From 2017 to 2020, Lawrence was an associate professor of law at Penn State Dickinson Law, where he also held a courtesy appointment as assistant professor at the Penn State College of Medicine in the Department of Surgery.

In 2020, Lawrence joined the faculty of Emory University School of Law. Lawrence became the Associate Dean of Faculty at Emory Law in 2024.

== Selected publications ==

=== Addiction and drug regulation ===

- "Regulatory Pathways to Promote Treatment for Substance Use Disorder or Other Under-Treated Conditions Using Risk Adjustment". Journal of Law, Medicine, and Ethics. 46 (4): 935–939. 2018. (peer-reviewed).
- "Deputizing Family: Loved Ones as a Regulatory Tool in the 'Drug War' and Beyond". Northeastern University Law Review. 11 (1): 195–250. 2019.
- "Addiction and Liberty". Cornell Law Review. 108: 259–343. 2023.
- "Defederalizing Opioid Addiction Care". San Diego Law Review. 62 (2): 193–253. 2025.
- Matthew B. Lawrence; David E. Pozen. "Drug Scheduling as Institutional Design". Harvard Law Review. 139 (4): 849–913. 2026.
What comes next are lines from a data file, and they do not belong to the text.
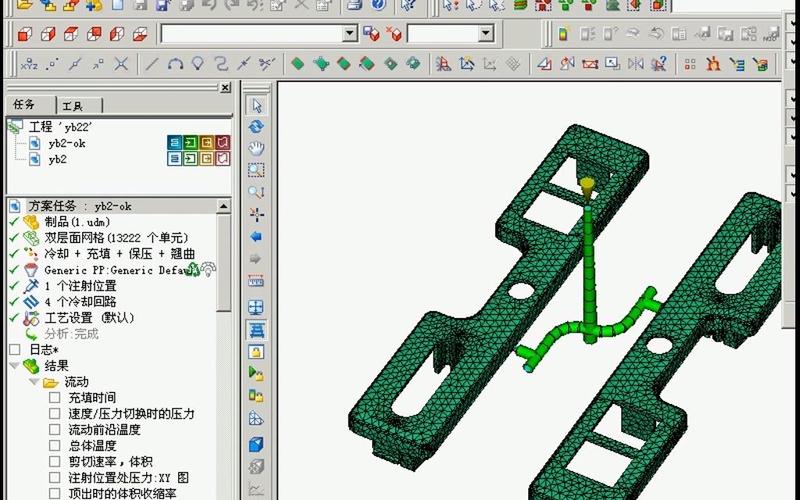Viewport: 800px width, 500px height.
Task: Click the zoom magnifier tool
Action: (x=256, y=191)
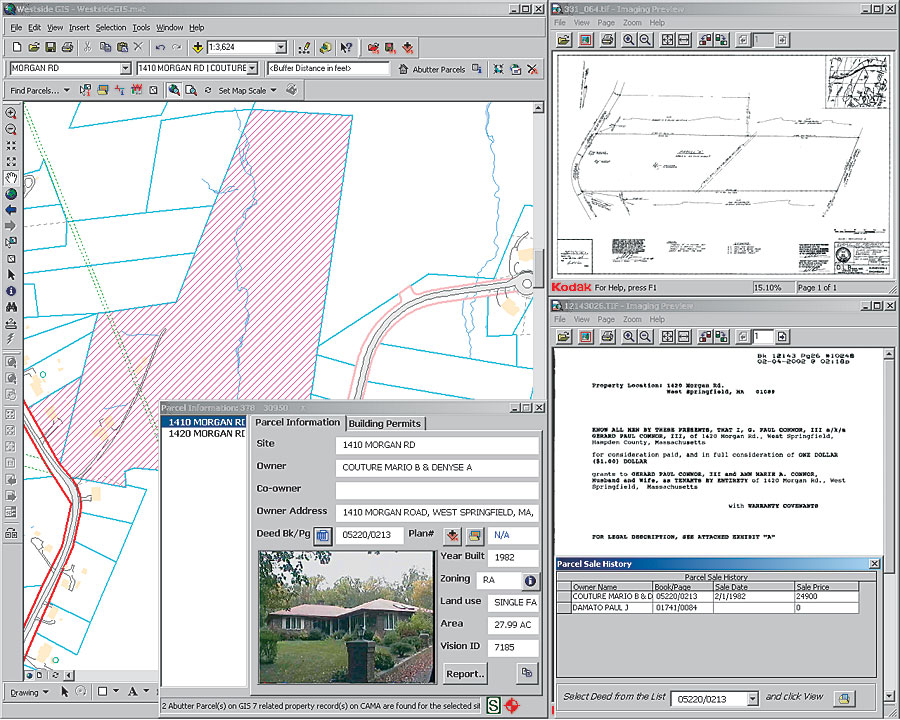Click the Buffer Distance in feet field
This screenshot has width=900, height=720.
pos(327,69)
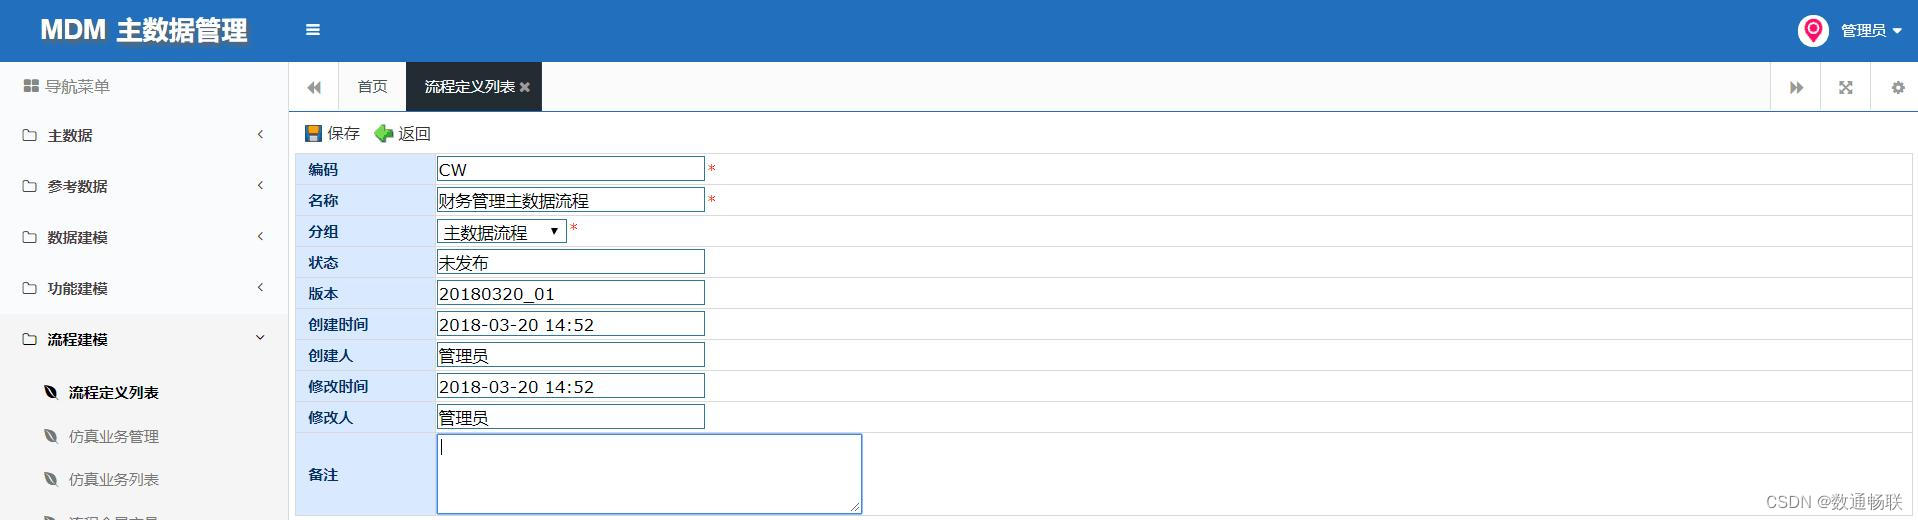Close the 流程定义列表 tab

pos(525,87)
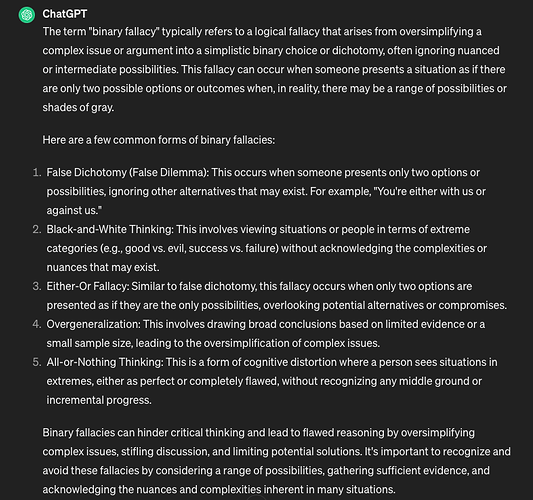Image resolution: width=533 pixels, height=500 pixels.
Task: Click the ChatGPT sender name label
Action: tap(65, 14)
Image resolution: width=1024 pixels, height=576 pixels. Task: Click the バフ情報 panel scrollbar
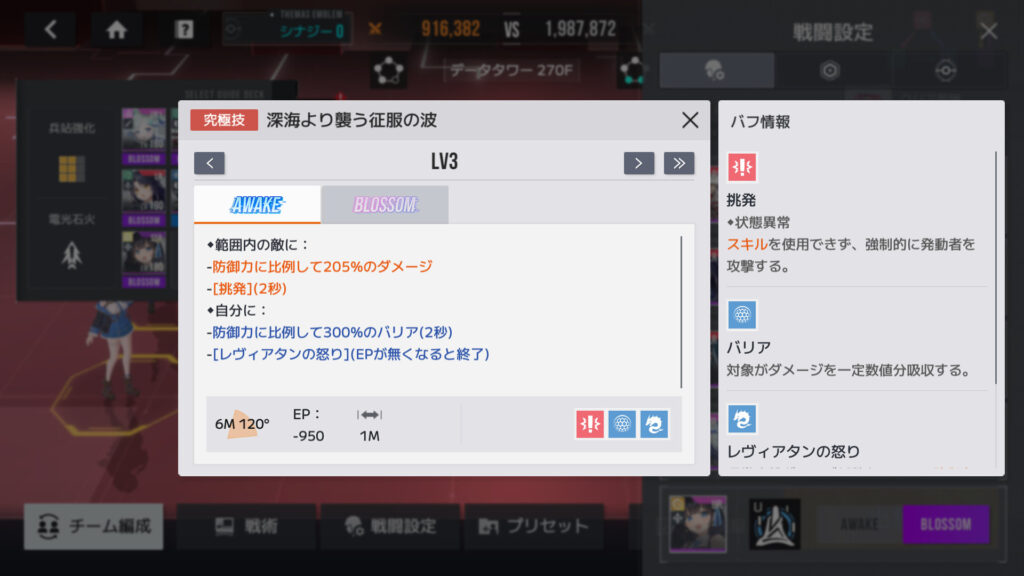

=== Appropriations and fiscal law ===

- "Disappropriation". Columbia Law Review. 120 (1): 1–90. 2020.
- "Congress’s Domain: Appropriations, Time, and Chevron". Duke Law Journal. 70 (5): 1057–1107. 2021.
- "Subordination and Separation of Powers". Yale Law Journal. 131 (1): 78–174. 2021.
- "Medicare 'Bankruptcy'". Boston College Law Review. 63 (5): 1657–1728. 2022.
- "Second-Class Administrative Law: Lincoln v. Vigil’s Puzzling Presumption of Unreviewability". Washington University Law Review. 101 (4): 1029–1105. 2024.

=== Health law ===

- "Procedural Triage". Fordham Law Review. 84 (1): 79–130. 2015.
- "The Social Consequences Problem in Health Insurance and How To Solve It". Harvard Law & Policy Review. 13 (2): 593–660. 2019.
- "Against the 'Safety Net'". Florida Law Review. 72 (1): 49–71. 2020.
- "Parity Is Not Enough! Mental Health, Managed Care, and Medicaid". Journal of Law, Medicine, and Ethics. 48: 480–484. 2020.
- "Fiscal Waivers and State 'Innovation' in Health Care". William & Mary Law Review. 62 (5): 1477–1556. 2021.

=== Textbook ===
Lawrence is a co-author of The Law of American Health Care, a health law textbook centering federal statutory and regulatory law.

== Recognition ==

- Lawrence was named one of the Top 100 Legal Scholars of 2025 in a citation-based analysis by Rob Wiley and Melanie Knapp, law librarians at George Mason Law.
- In 2023, Lawrence received the Provost's Distinguished Teaching Award for Excellence in Graduate and Professional Education from Emory University School of Law.
- In 2017, Lawrence was selected as a health law scholar by the American Society of Law, Medicine, and Ethics.
- In 2016, Lawrence received an individual special commendation award from the Department of Justice for his work defending Affordable Care Act programs as a trial attorney.

== Media coverage ==
Lawrence has been quoted as a health law and administrative law expert in national outlets including NPR, Bloomberg, and The Atlantic. Many of Lawrence's notable appearances concern Medicaid waiver policy and federal agency litigation strategy. In February 2022, NPR quoted Lawrence on the Biden administration's reversal of Trump-era Medicaid waivers and in April 2022, NPR's Shots quoted him on the legal strategy behind the administration's delayed appeal of the federal mask mandate ruling.